Zur erfolgreichen Weiterentwicklung der Gentherapie besteht ein hoher Forschungsbedarf insbesondere bei der Entwicklung effizienter und sicherer nicht-viraler Genvektoren. Die größte Herausforderung ist es eine hohe Gentransfereffizienz neben gleichzeitiger minimaler Zytotoxizität zu erzielen. In diesem Zusammenhang haben kationische Polymere auf Basis von biokompatiblen Poly(2-oxazolin) (POx) und dem bioabbaubaren Poly(aspartamid) (PAsp), welches mit einer Diethylentriamin (DET)-Seitenkette modifiziert vorliegt, ein großes Potential. Blockkatiomere mit einer 1,2-Diaminoethan-Seitenkette komplexieren die DNA effizient im Kern und haben eine geringere Toxizität als der Goldstandard 25 kDA Poly(ethylenimin) (bPEI). In der vorliegenden Arbeit wurde der Einfluss der Polymerarchitektur auf die Eigenschaften des gebildeten Polymer/pDNA-Komplexes untersucht, indem Blockkatiomere mit verschiedenen Blocklängen und Molmassen synthetisiert und vollständig via NMR-Spektroskopie, GCP- und IR-Analysen charakterisiert wurden. Die gebildeten Polyplexmizellen, mit einem Durchmesser von ca. 70 nm, waren stabil in wässriger und isotonischer Lösung. Die Polyplexmizellen sind aufgrund einer Schale-Kern-Mizellenstruktur mit einer neutralen POx-Hülle biokompatibel. Um die Gentransfereffizienz zu verbessern wurde ein reduktiv-spaltbarer Disulfid-Linker in die Polymerstruktur eingeführt. Durch die abspaltbare POx-Hülle wurde die Gentransfereffizienz gesteigert, da dadurch eine höhere Wechselwirkung mit der Zellmembran und damit ein effizienterer endosomaler Austritt erreicht wurden. Es wurde ein weiterer Ansatz für die Steigerung der Gentransportaktivität verfolgt, indem Biotin, als aktiver Ligand für die spezifische Zellaufnahme in die Polymerstruktur eingeführt wurde. Durch die Rezeptor-vermittelte Aufnahme wurde die Gentransfereffizienz bei gleichbleibender Zytokompatibilität maßgeblich erhöht.
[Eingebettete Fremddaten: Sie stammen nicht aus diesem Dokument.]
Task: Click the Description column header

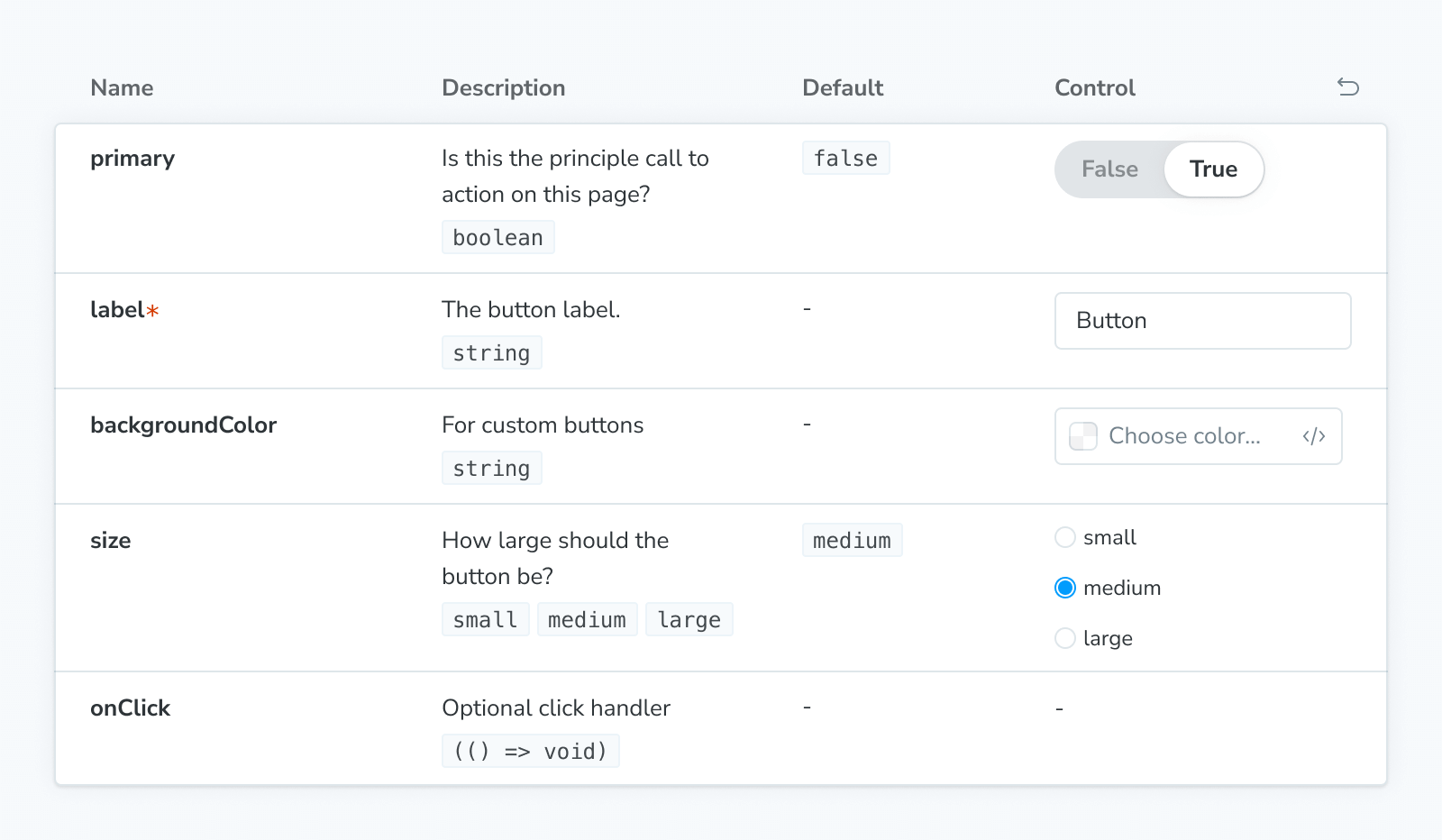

The synthesis of biocompatible synthetic catiomers (polyplexes) for in vivo nonviral gene therapy is one of the most important challenges in polymer science and biomedicine. A promising approach in this regard is the use of poly(2-oxazoline) (POx) based block catiomers, which form a biocompatible core-shell polyplex micelle. In this study PMOx/PEtOx was combined with the biocleavable peptide block poly(aspartic acid) (PAsp) and finally modified by diethylenetriamine (DET) at the side chain of the polymer. Block catiomers bearing a 1,2-diaminoethane side chain show, in comparison to commonly used polymers like 25 kDa branched poly(ethylenimine) (bPEI), a higher efficiency and less toxicity in gene transfection. We synthesized block catiomers with different chain lengths and molar masses with focus on the polymer architecture and the desired polymers were characterized by 1H-NMR, SEC and FT-IR. The block catiomers showed an efficient complexation with pDNA, and the resulted polyplex micelles were stable in an aqueous and isotonic medium with a narrowly distributed diameter of ∼70 nm and a zeta potential of ∼4 mV due to the formation of hydrophilic PEtOx/PMOx palisades. Enhancing gene transfection efficiency one promising approach is the use of a cleavable PEtOx shell because of deshielding in intracellular reducing environment. Therefore, a novel block catiomer was designed by introducing a cleavable disulfide linkage between PEtOx and polycation segment P[Asp(DET)]. These micelles showed a higher gene transfection efficiency in HEK293 cells as a result of higher cell uptake and efficient endosomal escape. Another successfully approach to enhance the gene transfer efficiency without increasing the cytotoxicity, is the introduction of biotin to the block catiomer structure as an active targeting ligand. Transfection with biotin-modified micelles led to a significant higher number of fluorescent HEK293 cells due to receptor-mediated endocytosis.